これは2025年夏ごろの古いメモを記事に起こしたもの。今はだいたいAIにコーディングさせていてローカル開発環境への関心が当時ほど高くないので、結論というより「一度試して、こう判断した」という記録のノリで。
やろうとしたこと
container前提で開発するなら、いっそ開発環境ごとコンテナに閉じ込めるdevcontainerを使えるようにしたほうがいいんじゃないか、と思ったのがきっかけ。
イメージとしてはこう:
- Neovimでコンテナにアタッチして、その中で開発する
- Dockerfileもコマンド履歴あたりから半自動で起こせたら早そう
VS Codeのdevcontainer体験をnvimでやりたかった、というのが正直なところ。
試してわかったこと
実際にやってみると、思っていたほど噛み合わなかった。
- 起動が遅い。 数分レベルで待たされる。ちょっと触りたいだけなのに腰が重い。
- ストレージの無駄。 コンテナの中に開発ツール一式と、エディタ、プラグインまで入れることになる。プロジェクトごとにこれが積まれていく。
- そもそも自分で環境を用意できるなら要らない。 uvみたいな言語別のパッケージマネージャで環境分離はできてしまう。

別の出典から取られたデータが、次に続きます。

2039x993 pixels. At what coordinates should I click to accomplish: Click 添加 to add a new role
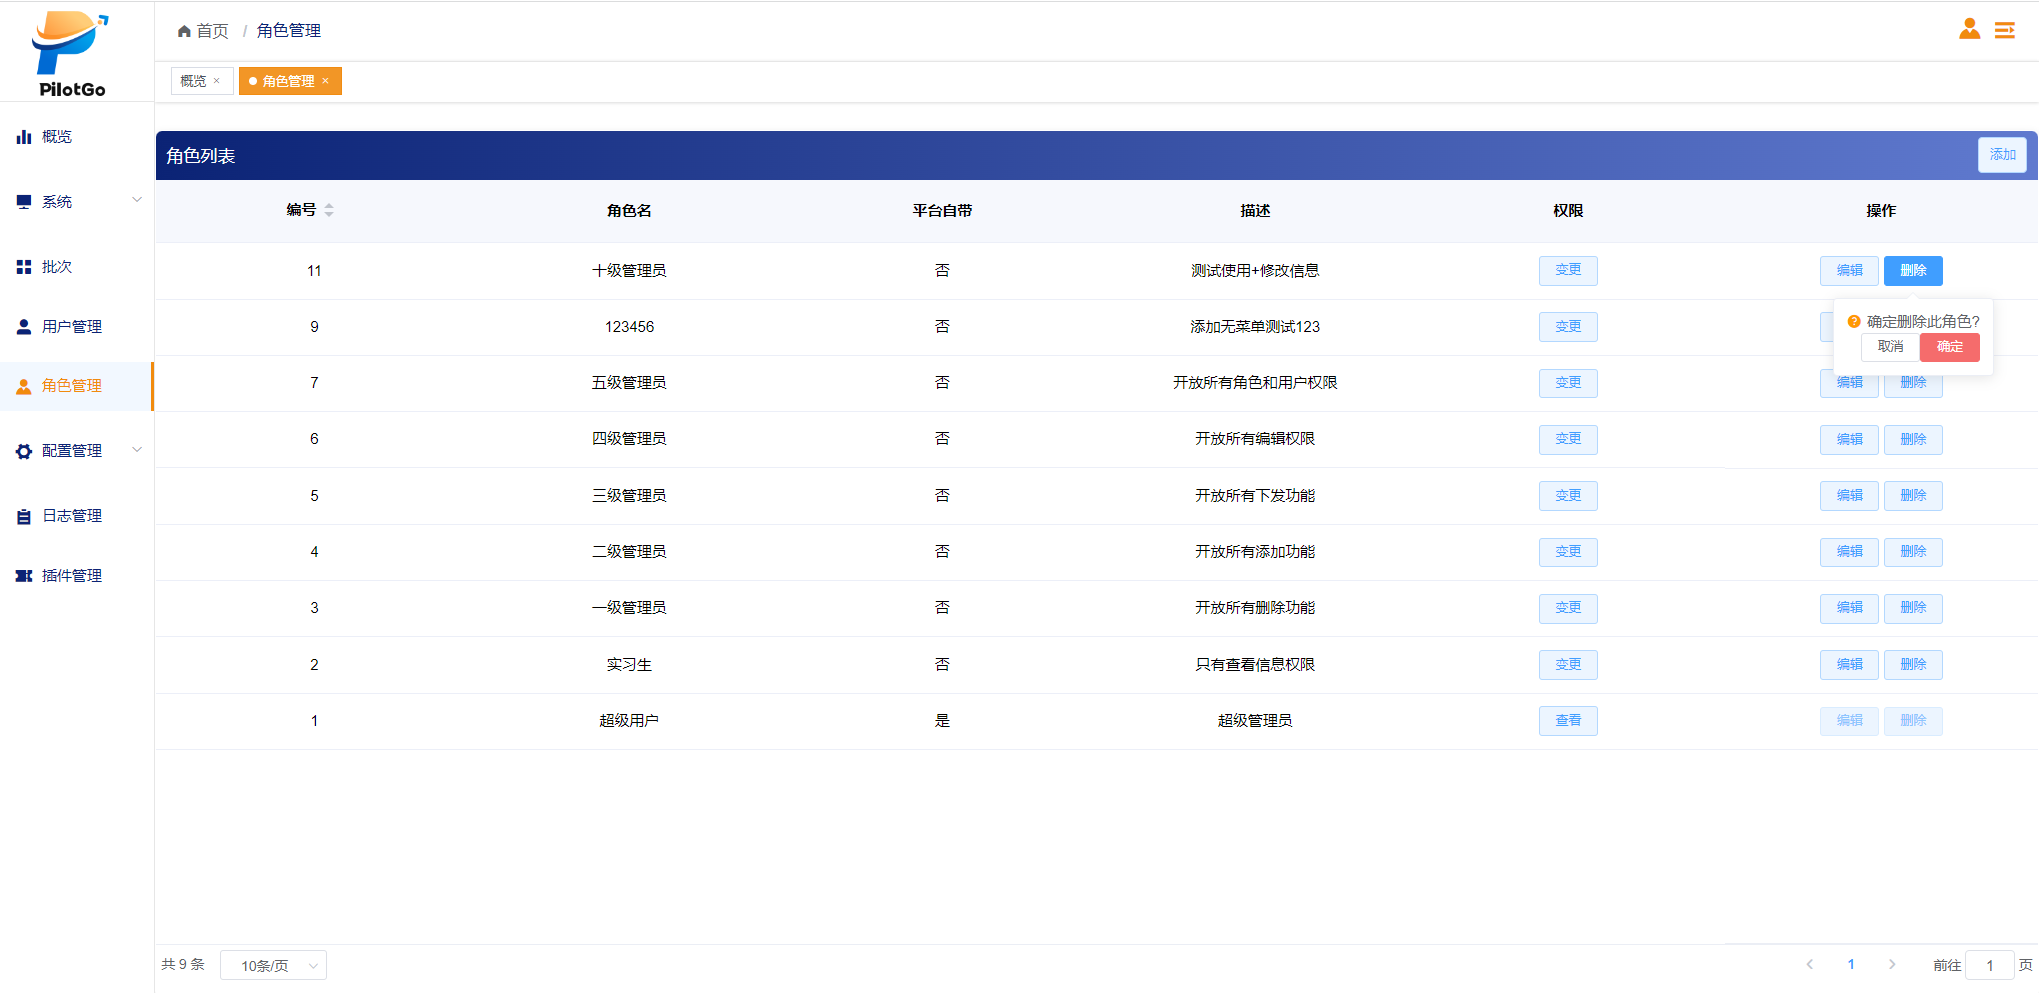(x=2002, y=155)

「環境を汚さない」がdevcontainerの売りだけど、その目的なら他にも手段はある、というのが触ってみての感想だった。
結論: 個人開発なら優先順位はこう
環境構築スキルがある個人開発者なら、合理的な順序はこうだと思う。
nix > 言語別パッケージマネージャ > devcontainer- nix が一番きれい。宣言的に環境を固定できて、コンテナのオーバーヘッドもない。

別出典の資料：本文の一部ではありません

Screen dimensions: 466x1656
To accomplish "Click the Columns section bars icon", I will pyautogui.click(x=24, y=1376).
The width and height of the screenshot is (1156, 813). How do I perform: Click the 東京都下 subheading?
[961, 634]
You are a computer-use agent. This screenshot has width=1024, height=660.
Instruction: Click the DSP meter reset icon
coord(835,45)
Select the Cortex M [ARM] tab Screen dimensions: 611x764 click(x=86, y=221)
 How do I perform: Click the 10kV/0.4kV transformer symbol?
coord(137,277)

- 言語別パッケージマネージャ(uv等)は手軽で、たいていの用途はこれで足りる。
- devcontainer はそのうえで、わざわざ選ぶ理由が薄い。
じゃあdevcontainerはダメなのかというとそうではなくて、「スキル差があるチーム」での最大公約数的な解決策として強い。「READMEのこのボタン押せば全員同じ環境」が効くのは、各自が環境を組めない前提のとき。個人開発はその前提に当てはまらない、というだけの話。
いま振り返って
冒頭のとおり、今はAIにコードを書かせることが増えて、手元の開発環境にこだわる場面自体が減った。それでも「コンテナに開発環境を閉じ込める」というアプローチを一度ちゃんと試して、自分の使い方には合わないと判断できたのは無駄ではなかった。道具は試して初めて要否がわかる。